**HOW TO COMPLETE THIS TASK:**
Search the data for the word "user" and copy out every line that has it.

**SUPPLIED INFORMATION:**

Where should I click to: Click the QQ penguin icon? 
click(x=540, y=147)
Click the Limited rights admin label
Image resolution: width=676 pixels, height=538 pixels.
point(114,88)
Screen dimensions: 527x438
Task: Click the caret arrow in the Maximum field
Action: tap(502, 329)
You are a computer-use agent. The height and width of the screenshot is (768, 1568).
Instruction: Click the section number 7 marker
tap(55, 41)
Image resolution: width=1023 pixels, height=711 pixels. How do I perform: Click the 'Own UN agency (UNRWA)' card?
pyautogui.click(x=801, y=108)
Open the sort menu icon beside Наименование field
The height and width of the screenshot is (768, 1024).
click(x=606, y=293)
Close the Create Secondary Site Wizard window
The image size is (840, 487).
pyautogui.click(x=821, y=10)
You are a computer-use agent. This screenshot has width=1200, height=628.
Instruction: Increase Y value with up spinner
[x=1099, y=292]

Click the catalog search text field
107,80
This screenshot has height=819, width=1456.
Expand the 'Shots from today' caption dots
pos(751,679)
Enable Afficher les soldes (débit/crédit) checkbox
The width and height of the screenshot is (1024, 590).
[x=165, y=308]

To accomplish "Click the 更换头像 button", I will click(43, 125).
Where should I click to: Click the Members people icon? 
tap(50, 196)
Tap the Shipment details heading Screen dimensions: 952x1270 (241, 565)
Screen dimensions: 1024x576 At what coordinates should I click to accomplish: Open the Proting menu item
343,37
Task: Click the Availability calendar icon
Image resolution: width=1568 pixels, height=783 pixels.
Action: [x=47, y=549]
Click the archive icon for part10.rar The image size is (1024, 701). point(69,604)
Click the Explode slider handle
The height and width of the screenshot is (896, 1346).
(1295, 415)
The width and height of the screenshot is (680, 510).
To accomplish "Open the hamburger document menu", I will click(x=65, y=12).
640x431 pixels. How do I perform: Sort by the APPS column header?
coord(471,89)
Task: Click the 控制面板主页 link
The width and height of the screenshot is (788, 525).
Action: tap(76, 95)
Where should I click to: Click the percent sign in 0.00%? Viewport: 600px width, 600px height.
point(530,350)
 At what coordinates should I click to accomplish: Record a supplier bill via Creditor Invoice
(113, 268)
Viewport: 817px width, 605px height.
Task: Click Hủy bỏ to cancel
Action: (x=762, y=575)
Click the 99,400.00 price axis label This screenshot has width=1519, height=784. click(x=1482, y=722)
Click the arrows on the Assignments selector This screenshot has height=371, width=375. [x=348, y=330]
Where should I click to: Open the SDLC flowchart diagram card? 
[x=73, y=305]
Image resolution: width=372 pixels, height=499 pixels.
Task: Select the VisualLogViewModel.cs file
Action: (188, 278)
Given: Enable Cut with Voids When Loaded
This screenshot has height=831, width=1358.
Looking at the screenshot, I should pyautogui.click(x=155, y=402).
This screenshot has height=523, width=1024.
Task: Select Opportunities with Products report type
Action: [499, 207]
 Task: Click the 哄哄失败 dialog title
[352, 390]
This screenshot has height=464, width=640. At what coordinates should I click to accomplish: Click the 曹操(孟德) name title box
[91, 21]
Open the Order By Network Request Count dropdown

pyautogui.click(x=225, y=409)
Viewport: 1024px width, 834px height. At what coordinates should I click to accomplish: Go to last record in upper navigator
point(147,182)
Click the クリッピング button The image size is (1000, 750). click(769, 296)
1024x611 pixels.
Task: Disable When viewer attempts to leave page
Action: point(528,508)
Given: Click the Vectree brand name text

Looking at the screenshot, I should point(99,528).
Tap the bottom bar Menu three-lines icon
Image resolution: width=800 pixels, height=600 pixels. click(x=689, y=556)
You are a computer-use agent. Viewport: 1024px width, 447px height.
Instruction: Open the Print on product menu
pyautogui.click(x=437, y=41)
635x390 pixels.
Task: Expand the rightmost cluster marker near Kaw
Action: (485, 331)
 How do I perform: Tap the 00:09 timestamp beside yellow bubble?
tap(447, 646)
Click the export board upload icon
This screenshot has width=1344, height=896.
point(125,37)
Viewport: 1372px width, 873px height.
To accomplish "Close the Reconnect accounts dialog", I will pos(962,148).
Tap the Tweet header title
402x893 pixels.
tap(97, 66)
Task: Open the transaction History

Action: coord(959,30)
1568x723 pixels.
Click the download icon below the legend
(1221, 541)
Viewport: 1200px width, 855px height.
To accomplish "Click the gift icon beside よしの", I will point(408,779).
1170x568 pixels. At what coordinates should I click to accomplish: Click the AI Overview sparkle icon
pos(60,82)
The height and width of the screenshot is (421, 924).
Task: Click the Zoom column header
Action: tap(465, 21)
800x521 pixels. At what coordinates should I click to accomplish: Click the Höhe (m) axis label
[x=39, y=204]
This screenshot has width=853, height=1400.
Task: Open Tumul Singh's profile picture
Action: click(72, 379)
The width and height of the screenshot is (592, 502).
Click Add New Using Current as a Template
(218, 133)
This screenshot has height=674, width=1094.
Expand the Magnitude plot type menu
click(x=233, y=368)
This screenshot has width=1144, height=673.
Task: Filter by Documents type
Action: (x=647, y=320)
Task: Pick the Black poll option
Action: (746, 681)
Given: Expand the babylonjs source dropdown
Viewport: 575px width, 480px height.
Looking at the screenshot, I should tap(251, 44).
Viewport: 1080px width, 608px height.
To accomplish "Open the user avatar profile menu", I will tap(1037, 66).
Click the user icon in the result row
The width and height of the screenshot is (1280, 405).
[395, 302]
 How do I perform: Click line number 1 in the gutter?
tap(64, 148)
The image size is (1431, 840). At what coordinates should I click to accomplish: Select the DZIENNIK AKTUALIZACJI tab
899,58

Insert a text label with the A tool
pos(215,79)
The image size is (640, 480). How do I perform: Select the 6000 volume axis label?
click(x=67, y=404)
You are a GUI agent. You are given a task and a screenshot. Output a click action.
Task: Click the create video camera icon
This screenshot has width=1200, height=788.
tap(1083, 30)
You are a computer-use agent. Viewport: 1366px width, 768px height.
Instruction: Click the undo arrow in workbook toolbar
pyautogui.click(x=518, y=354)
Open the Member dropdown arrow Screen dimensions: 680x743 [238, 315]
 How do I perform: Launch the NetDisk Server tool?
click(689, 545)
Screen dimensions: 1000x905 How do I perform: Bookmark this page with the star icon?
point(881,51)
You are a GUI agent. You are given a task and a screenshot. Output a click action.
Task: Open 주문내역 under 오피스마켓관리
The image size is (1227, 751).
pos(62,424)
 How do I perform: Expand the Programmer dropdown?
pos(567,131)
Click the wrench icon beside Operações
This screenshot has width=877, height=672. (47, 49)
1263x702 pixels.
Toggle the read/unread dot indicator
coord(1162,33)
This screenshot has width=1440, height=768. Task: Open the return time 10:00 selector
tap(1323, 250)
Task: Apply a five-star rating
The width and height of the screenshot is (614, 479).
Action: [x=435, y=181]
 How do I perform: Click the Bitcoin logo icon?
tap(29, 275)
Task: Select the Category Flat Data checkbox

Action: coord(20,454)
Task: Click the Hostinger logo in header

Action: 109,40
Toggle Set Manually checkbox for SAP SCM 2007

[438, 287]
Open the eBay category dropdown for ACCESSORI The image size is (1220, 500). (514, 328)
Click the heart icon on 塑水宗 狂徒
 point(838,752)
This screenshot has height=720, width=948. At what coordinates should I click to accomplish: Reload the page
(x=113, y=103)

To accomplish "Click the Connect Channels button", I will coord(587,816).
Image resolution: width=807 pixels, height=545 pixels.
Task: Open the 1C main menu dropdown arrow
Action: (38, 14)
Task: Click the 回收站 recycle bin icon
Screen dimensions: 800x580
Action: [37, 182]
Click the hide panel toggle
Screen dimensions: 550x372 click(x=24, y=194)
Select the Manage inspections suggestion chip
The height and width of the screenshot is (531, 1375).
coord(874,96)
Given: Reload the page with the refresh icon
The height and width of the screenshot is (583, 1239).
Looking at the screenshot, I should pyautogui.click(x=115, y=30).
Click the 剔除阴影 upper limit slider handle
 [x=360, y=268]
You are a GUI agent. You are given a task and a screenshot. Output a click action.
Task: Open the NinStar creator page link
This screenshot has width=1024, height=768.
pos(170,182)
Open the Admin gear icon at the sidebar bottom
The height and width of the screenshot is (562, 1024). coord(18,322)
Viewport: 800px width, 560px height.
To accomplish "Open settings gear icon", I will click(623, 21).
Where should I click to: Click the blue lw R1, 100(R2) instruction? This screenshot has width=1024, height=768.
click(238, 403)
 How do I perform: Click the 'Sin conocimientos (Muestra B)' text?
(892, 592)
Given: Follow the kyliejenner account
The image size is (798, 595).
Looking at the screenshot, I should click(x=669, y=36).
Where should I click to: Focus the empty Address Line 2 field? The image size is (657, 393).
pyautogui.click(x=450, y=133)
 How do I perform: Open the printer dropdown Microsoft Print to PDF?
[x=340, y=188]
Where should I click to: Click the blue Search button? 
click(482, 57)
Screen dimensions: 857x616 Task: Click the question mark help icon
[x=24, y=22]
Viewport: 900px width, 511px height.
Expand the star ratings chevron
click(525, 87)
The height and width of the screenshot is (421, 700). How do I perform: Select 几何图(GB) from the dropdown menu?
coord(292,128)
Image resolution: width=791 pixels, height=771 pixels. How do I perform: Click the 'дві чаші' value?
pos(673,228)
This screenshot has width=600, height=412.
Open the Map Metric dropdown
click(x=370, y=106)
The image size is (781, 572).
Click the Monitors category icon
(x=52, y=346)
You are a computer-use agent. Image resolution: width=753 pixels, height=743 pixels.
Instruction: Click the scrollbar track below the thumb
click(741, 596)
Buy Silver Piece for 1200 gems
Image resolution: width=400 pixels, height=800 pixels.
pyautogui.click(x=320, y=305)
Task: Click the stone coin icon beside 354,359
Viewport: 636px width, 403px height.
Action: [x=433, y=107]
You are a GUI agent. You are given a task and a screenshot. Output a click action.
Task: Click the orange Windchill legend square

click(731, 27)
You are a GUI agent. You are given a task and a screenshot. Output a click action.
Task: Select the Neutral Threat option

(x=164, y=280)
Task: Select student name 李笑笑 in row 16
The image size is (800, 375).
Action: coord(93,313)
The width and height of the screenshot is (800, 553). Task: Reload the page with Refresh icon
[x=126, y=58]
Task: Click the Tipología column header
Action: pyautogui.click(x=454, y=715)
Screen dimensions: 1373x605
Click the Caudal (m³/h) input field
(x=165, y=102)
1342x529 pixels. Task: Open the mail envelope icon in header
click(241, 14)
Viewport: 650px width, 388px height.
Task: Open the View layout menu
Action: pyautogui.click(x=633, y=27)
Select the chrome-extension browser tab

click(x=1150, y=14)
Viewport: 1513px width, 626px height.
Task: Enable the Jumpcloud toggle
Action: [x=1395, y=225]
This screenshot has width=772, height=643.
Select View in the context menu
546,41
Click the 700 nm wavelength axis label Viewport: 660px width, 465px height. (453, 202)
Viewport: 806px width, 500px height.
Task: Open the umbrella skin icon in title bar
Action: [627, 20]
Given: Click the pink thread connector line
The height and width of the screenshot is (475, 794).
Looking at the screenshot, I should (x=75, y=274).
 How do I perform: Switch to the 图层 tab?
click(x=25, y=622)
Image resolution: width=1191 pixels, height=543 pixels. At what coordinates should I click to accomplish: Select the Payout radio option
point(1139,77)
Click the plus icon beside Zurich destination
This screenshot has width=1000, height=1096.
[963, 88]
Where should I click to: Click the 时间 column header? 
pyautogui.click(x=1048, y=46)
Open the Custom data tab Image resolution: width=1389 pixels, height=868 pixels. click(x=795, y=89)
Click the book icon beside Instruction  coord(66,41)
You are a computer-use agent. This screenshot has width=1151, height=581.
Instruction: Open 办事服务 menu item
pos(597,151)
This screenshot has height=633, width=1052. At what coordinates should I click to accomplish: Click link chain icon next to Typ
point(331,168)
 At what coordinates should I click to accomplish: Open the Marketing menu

**SOLUTION TO THIS TASK:**
To accomplish "Open the user avatar profile menu", I will tap(1037, 66).
Click the user icon in the result row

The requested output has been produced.